### Records for this task:
━━━━━━━━

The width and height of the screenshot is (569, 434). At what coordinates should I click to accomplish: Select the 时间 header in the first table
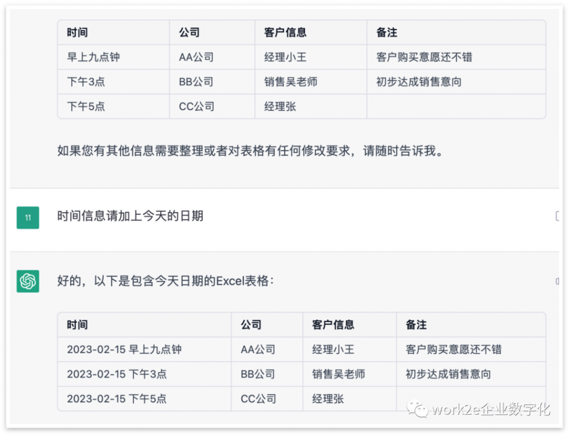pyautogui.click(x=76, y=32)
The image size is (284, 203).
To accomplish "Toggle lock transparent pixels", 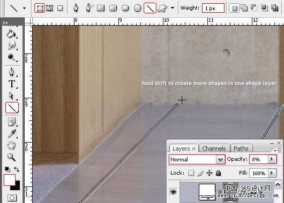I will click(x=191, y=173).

━━━━━━━━

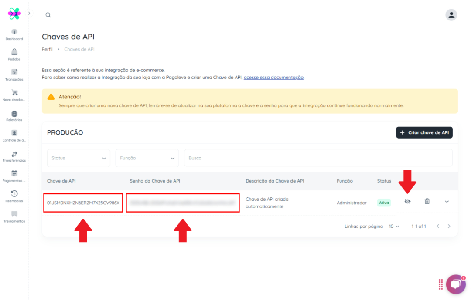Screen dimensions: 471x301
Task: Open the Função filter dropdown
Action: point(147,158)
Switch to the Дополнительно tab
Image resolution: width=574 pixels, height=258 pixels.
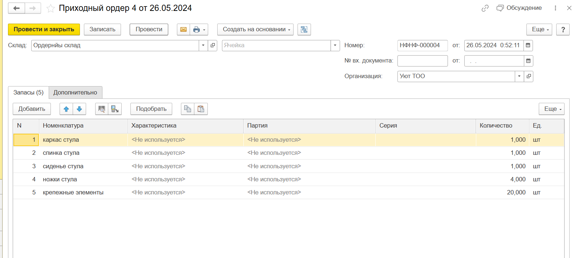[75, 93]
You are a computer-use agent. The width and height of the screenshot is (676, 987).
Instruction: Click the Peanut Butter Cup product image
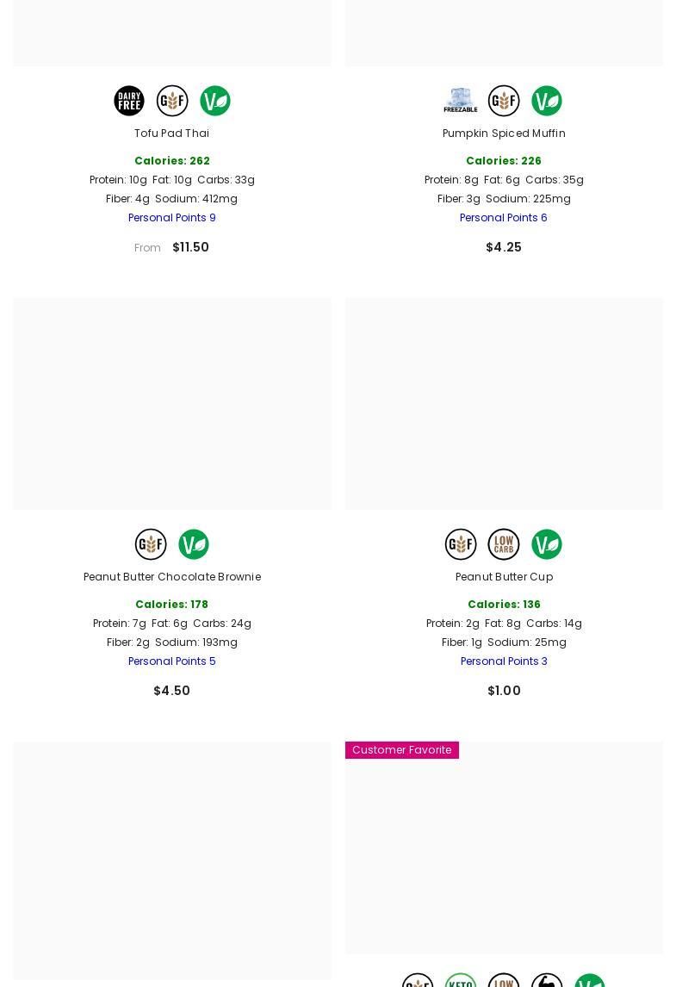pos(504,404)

━━━━━━━━

### Task details:
Beginning at the line that has "The width and height of the screenshot is (569, 434)." and ending at the line that has "The image size is (284, 203).", restate the listing above word for word, pictures left out.

### Answer space:
The width and height of the screenshot is (569, 434). At what coordinates should I click to accomplish: Select the 时间 header in the first table
pyautogui.click(x=76, y=32)
The image size is (284, 203).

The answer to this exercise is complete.